··· Exercise data

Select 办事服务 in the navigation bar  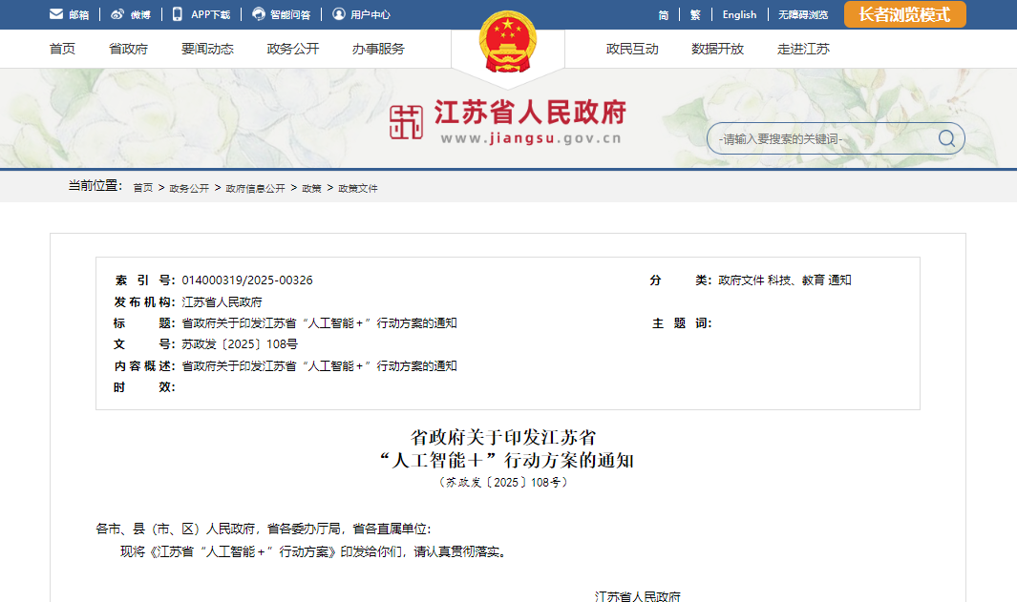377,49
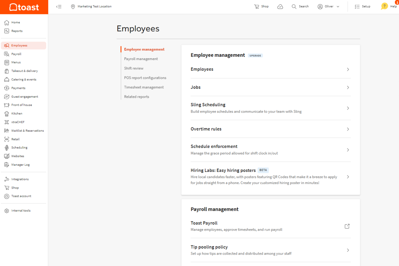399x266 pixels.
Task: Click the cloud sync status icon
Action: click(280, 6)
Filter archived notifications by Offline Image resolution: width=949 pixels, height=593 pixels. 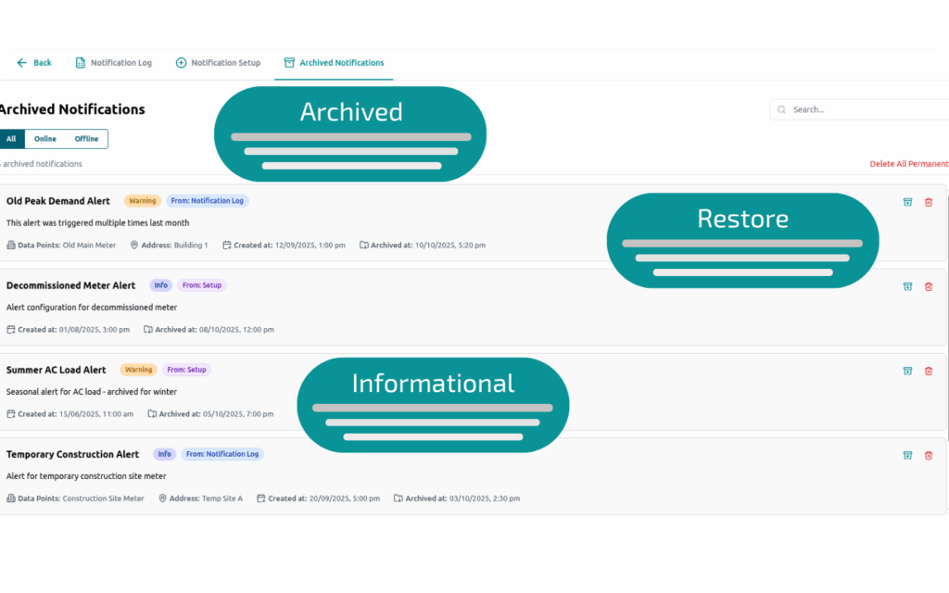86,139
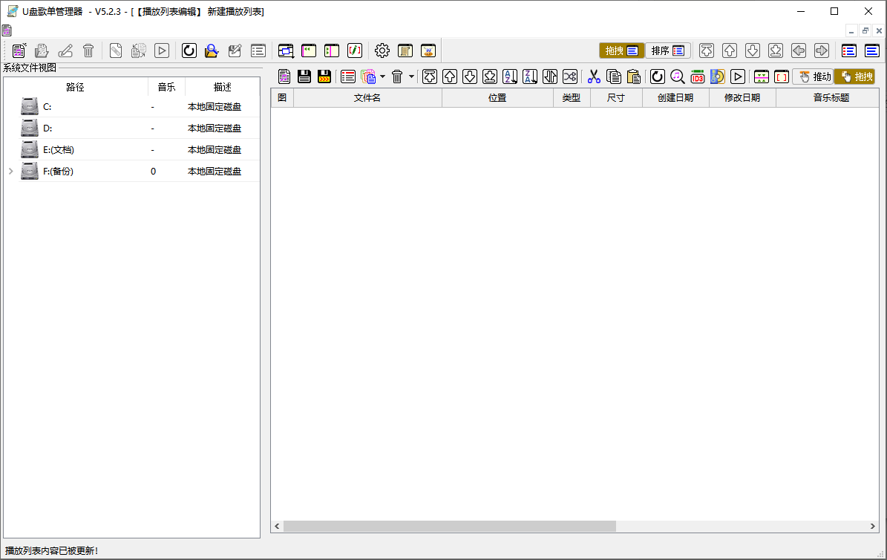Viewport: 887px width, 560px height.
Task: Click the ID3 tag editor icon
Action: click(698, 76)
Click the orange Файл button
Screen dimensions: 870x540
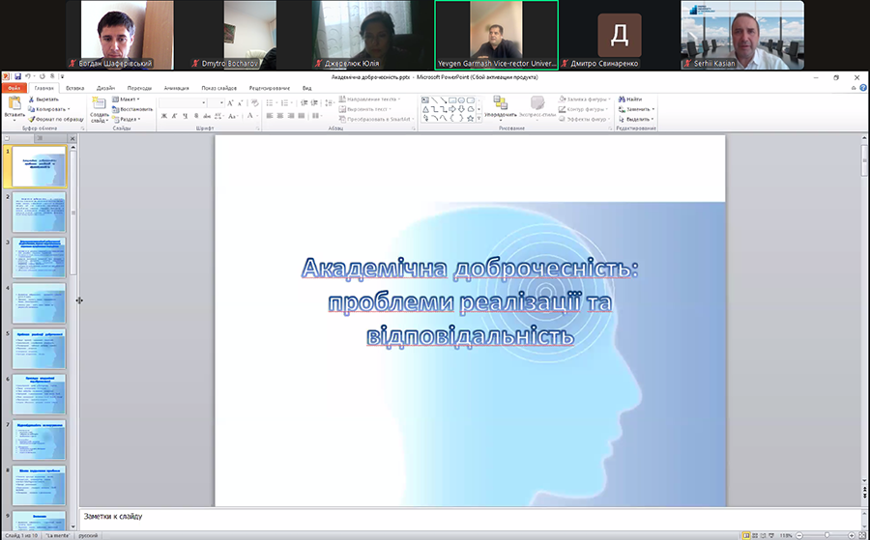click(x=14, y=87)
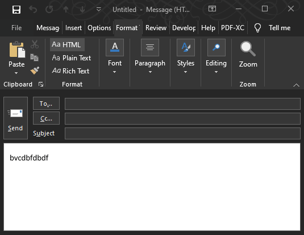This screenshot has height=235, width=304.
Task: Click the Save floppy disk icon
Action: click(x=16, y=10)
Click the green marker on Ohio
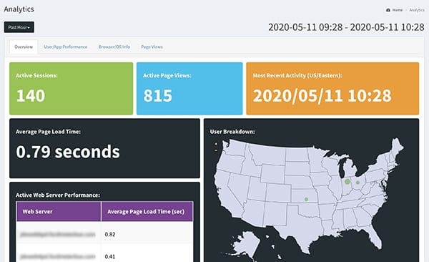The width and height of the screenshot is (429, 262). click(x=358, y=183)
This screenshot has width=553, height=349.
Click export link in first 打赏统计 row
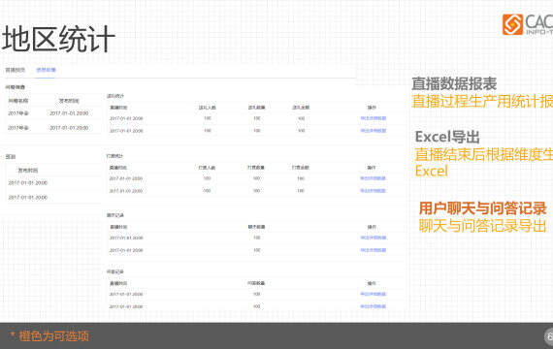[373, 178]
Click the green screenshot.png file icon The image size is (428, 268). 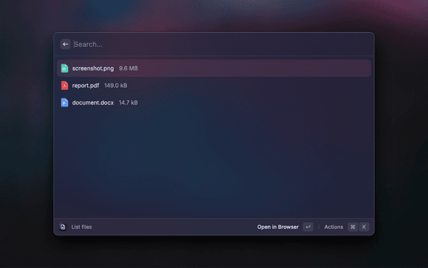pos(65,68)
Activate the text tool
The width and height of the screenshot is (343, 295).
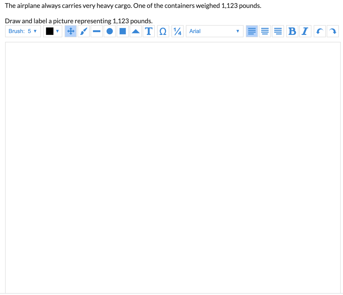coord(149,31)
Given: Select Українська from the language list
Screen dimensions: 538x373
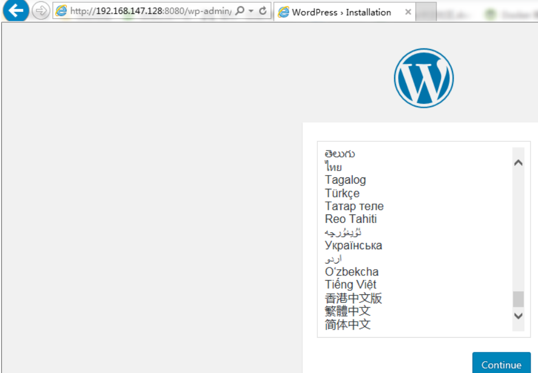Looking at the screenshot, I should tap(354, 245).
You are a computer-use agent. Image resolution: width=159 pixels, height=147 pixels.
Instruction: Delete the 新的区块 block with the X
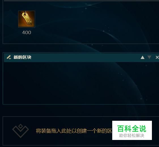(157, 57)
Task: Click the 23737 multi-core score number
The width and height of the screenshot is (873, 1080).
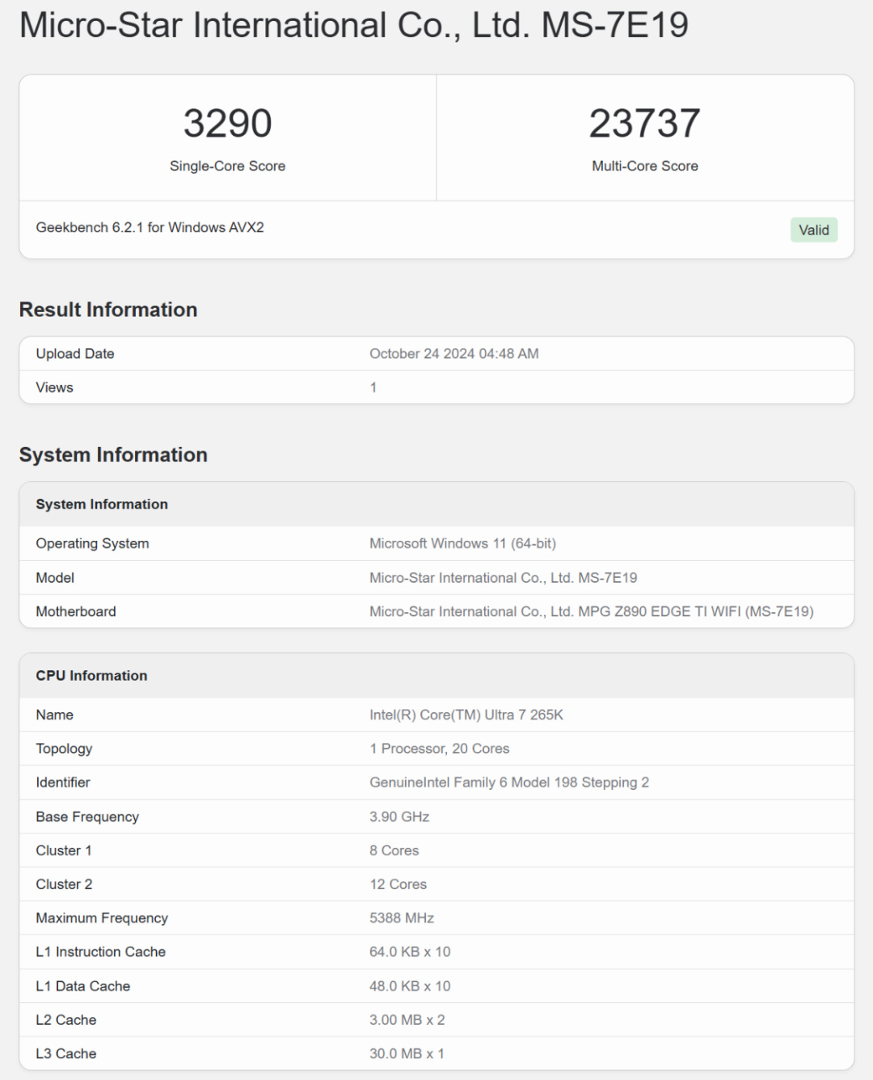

······

* Exercise requirements: Once the line holding "Task: Click the 23737 multi-core score number" is found, copy it and each later line exactly through the end of the data, leaving out the pictures.

* Exercise response:
Task: Click the 23737 multi-core score number
The width and height of the screenshot is (873, 1080).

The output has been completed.